Problem details:
According to the presentation instructions below, which kinds of slides must the deck include?

Reading text:
------------------------------------------------
Answers to both of the questions above should be prepared in a powerpoint presentation form. Your powerpoint slides should have a title slide, a table of contents slide, content/body slides, and a takeaway slide. Remember, a good powerpoint slide deck contains all the information required but at the same time the body of the slides should read too crowed. Your slides will be marked based on the contents presented as well as the formatting, display etc. Do not use too many animations.
------------------------------------------------
Record extracts:
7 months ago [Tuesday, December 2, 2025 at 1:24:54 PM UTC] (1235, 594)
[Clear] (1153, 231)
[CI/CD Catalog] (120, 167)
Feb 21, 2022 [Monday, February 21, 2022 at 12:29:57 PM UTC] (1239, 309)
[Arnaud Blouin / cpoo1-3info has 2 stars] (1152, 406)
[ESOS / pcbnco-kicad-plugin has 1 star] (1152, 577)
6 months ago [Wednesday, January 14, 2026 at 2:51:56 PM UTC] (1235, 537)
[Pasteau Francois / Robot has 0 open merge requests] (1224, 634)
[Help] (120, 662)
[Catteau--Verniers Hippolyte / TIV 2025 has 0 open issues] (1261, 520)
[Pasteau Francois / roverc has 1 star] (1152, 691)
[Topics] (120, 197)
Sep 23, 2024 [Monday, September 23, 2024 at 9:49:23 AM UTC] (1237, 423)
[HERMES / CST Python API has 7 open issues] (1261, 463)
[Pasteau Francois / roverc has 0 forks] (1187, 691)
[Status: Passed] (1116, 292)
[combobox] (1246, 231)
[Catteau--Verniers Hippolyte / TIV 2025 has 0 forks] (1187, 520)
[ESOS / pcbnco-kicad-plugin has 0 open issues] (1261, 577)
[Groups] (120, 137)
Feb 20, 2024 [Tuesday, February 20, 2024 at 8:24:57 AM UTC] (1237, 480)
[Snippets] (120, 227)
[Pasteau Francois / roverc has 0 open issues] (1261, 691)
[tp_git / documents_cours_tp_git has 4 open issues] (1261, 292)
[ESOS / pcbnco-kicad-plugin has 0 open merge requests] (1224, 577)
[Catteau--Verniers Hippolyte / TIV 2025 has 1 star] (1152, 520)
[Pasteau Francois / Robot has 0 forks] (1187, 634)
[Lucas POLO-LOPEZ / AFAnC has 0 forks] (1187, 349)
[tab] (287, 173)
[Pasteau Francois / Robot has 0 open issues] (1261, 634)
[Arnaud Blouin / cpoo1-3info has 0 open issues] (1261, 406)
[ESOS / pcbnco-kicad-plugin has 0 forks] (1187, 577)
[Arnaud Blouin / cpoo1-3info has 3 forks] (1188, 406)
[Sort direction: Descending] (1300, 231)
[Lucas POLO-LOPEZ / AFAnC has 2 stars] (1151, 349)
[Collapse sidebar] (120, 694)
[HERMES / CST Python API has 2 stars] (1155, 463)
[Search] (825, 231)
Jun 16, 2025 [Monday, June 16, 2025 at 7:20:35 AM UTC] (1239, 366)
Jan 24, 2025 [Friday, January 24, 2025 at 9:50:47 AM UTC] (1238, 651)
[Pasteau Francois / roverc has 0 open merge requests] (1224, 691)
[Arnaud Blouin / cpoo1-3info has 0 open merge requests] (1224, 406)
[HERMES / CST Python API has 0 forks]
------------------------------------------------
Solution to the problem:
A title slide, a table of contents slide, content/body slides, and a takeaway slide.